Prompt-only generation

uv run {baseDir}/scripts/generate_image.py \
  --prompt "A cinematic sunset over snow-capped mountains" \
  --filename sunset.png

Edit a single image

uv run {baseDir}/scripts/generate_image.py \
  --prompt "Replace the sky with a dramatic aurora" \
  --input-image input.jpg \
  --filename aurora.png

Compose multiple images

uv run {baseDir}/scripts/generate_image.py \
  --prompt "Combine the subjects into a single studio portrait" \
  --input-image face1.jpg \
  --input-image face2.jpg \
  --filename composite.png

Resolution

Use --resolution with 1K, 2K, or 4K.
Default is 1K if not specified.

System prompt customization

The skill reads an optional system prompt from assets/SYSTEM_TEMPLATE. This allows you to customize the image generation behavior without modifying code.

Behavior and constraints

Accept up to 3 input images via repeated --input-image.
--filename accepts relative paths (saves to current directory) or absolute paths.
If multiple images are returned, append -1, -2, etc. to the filename.
Print MEDIA: <path> for each saved image. Do not read images back into the response.

Troubleshooting

If the script exits non-zero, check stderr against these common blockers:

Symptom	Resolution
`OPENROUTER_API_KEY is not set`	Ask the user to set it. PowerShell: `$env:OPENROUTER_API_KEY = "sk-or-..."` / bash: `export OPENROUTER_API_KEY="sk-or-..."`
`uv: command not found` or not recognized	macOS/Linux: <code>curl -LsSf https://astral.sh/uv/install.sh \| sh</code>. Windows: <code>powershell -ExecutionPolicy ByPass -c "irm https://astral.sh/uv/install.ps1 \| iex"</code>. Then restart the terminal.
`AuthenticationError` / HTTP 401	Key is invalid or has no credits. Verify at https://openrouter.ai/settings/keys.

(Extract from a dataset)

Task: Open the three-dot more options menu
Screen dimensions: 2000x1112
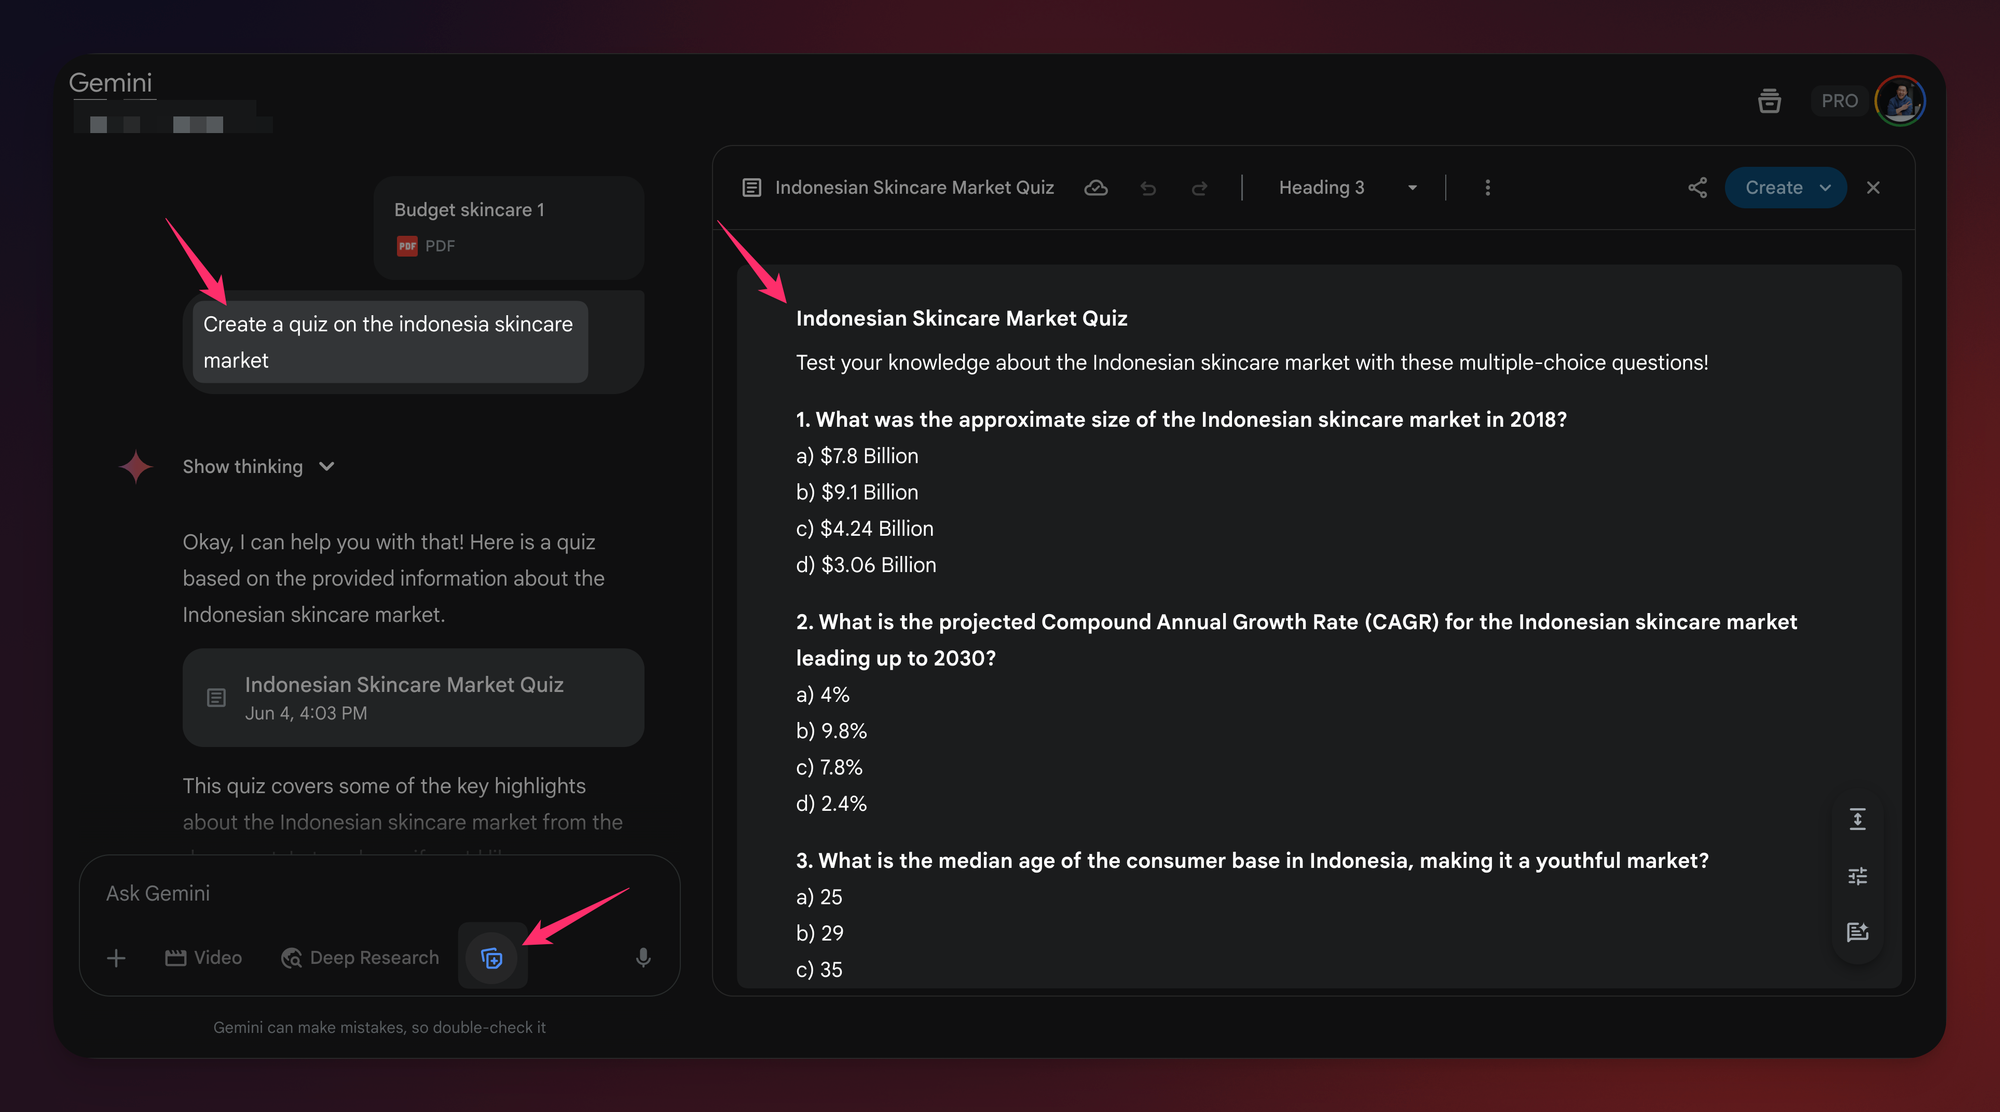Action: [1487, 188]
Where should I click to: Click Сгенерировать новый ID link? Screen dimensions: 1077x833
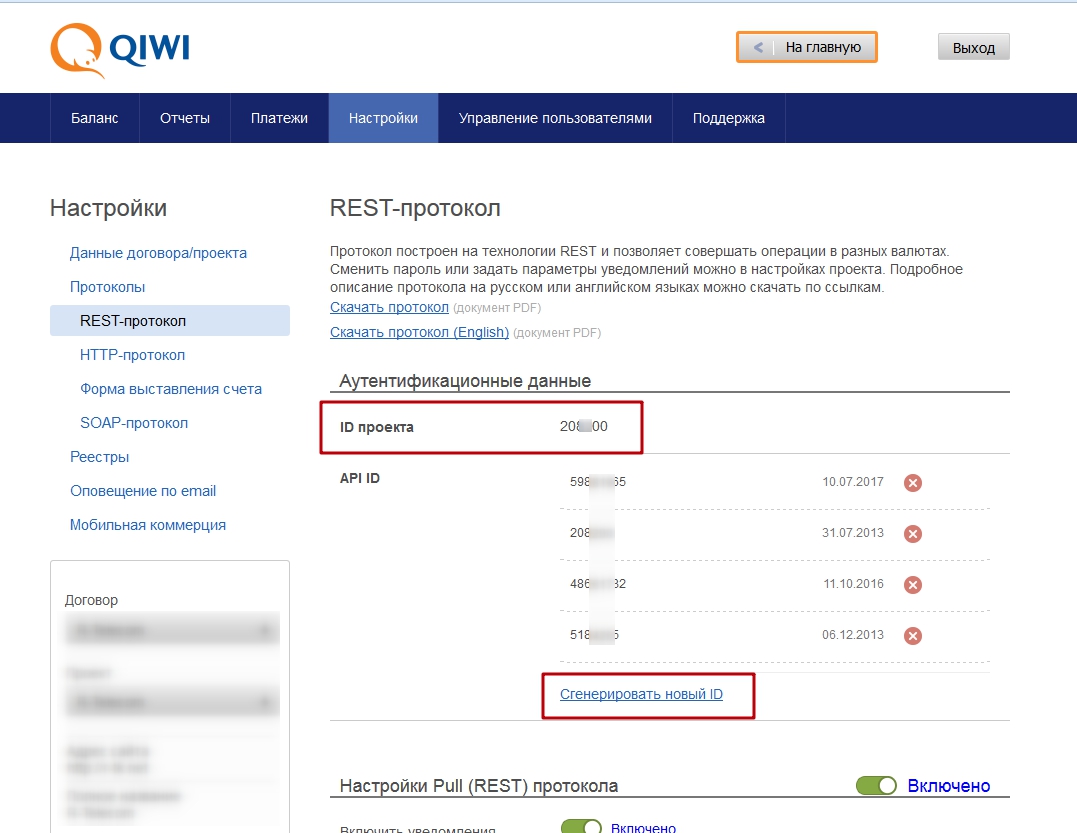click(x=641, y=694)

For transient errors (HTTP 429, network timeouts), retry once after 30 seconds. Do not retry the same error more than twice — surface the issue to the user instead.

FAQ

What does nano-banana-pro-openrouter do?

Generate or edit images via OpenRouter with the Gemini 3 Pro Image model. Use for prompt-only image generation, image edits, and multi-image compositing; supports 1K/2K/4K output.

When should I use nano-banana-pro-openrouter?

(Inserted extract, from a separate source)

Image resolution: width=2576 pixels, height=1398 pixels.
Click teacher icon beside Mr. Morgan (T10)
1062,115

Use it when you need a repeatable workflow that produces image output, code diff.

What does nano-banana-pro-openrouter output?

In the evaluated run it produced image output, code diff.

How do I install or invoke nano-banana-pro-openrouter?

Ask the agent to use this skill when the task matches its documented workflow.

Which agents does nano-banana-pro-openrouter support?

Agent support is inferred from the source, but not explicitly declared.

What tools, channels, or permissions does nano-banana-pro-openrouter need?

It uses uv; channels commonly include image, diff; permissions include filesystem:read, filesystem:write, network:outbound, process:spawn, env:read.

Is nano-banana-pro-openrouter safe to install?

Static analysis marked this skill as medium risk; review side effects and permissions before enabling it.

How is nano-banana-pro-openrouter different from an MCP or plugin?

A skill packages instructions and workflow conventions; tools, MCP servers, and plugins are dependencies the skill may call during execution.

Does nano-banana-pro-openrouter outperform not using a skill?

About nano-banana-pro-openrouter

When to use nano-banana-pro-openrouter

When you need to generate images from text prompts through OpenRouter. When you want to edit one existing image using a prompt-driven transformation. When you need to combine multiple source images into a single composed output.

When nano-banana-pro-openrouter is not the right choice

When you need a purely local/offline image generation workflow with no external API calls. When OpenRouter access or an API key is unavailable.

What it produces

Produces image output and code diff.